**Document section**
^^^^
Thread: index scan of whole table, can't see why

index scan of whole table, can't see why

From
"Dan Langille"
Date:
Hi folks,

Running on 7.4.2, recently vacuum analysed the three tables in
question.

The query plan in question changes dramatically when a WHERE clause
changes from ports.broken to ports.deprecated.  I don't see why.
Well, I do see why: a sequential scan of a 130,000 rows.  The query
goes from 13ms to 1100ms because the of this.  The full plans are at
http://rafb.net/paste/results/v8ccvQ54.html

I have tried some tuning by:

  set effective_cache_size to 4000, was 1000
  set random_page_cost to 1, was 4

The resulting plan changes, but no speed improvment, are at
http://rafb.net/paste/results/rV8khJ18.html

Any suggestions please?

--
Dan Langille : http://www.langille.org/
BSDCan - The Technical BSD Conference - http://www.bsdcan.org/


Re: index scan of whole table, can't see why

From
andrew@pillette.com
Date:
This is a multi-part message in MIME format.

--bound1106197232
Content-Type: text/plain
Content-Transfer-Encoding: 7bit

Let's see if I have been paying enough attention to the SQL gurus. The planner is making a different estimate of how
manydeprecated<>'' versus how many broken <> ''. I would try SET STATISTICS to a larger number on the ports table, and
re-analyze.

--bound1106197232--

Re: index scan of whole table, can't see why

From
Ragnar Hafstað
Date:
On Wed, 2005-01-19 at 21:00 -0800, andrew@pillette.com wrote:
> Let's see if I have been paying enough attention to the SQL gurus.
^^^^
**Supplied information**
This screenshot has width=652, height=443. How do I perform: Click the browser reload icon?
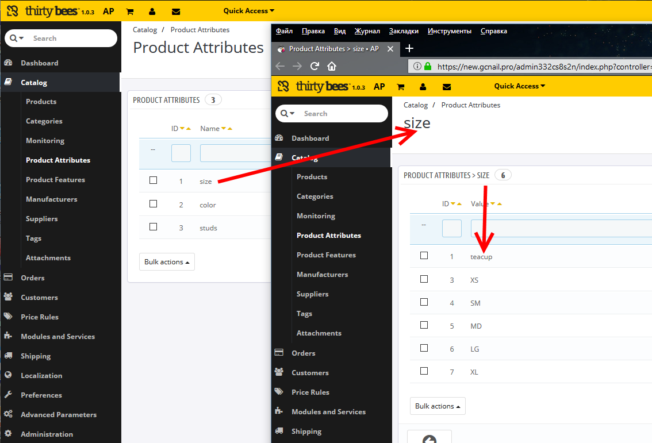click(315, 66)
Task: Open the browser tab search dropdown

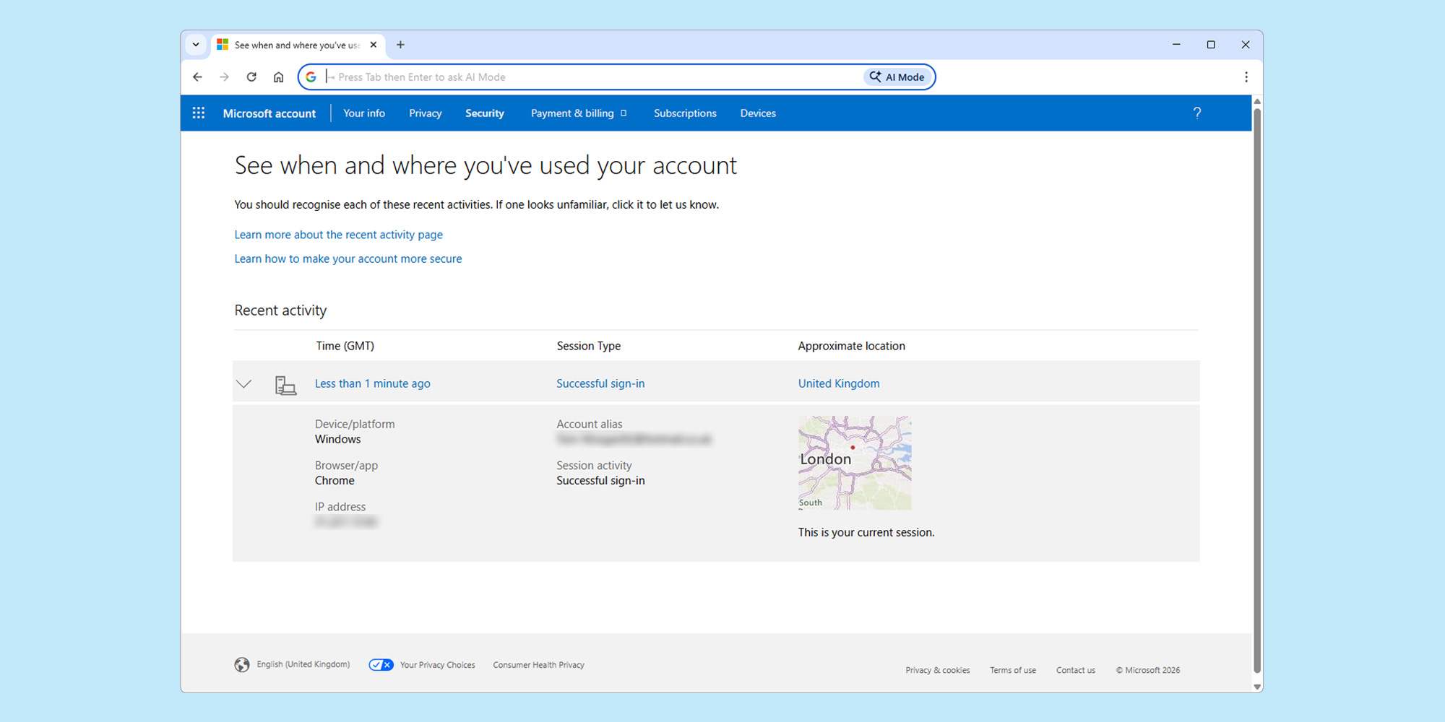Action: coord(195,44)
^^^^
**Job**
Copy out the part of the thread that opens with the words containing "set effective_cache_size to" and closes with "Any suggestions please?", switching "random_page_cost" to "cpu_tuple_cost".

**Answer**
set effective_cache_size to 4000, was 1000
  set cpu_tuple_cost to 1, was 4

The resulting plan changes, but no speed improvment, are at
http://rafb.net/paste/results/rV8khJ18.html

Any suggestions please?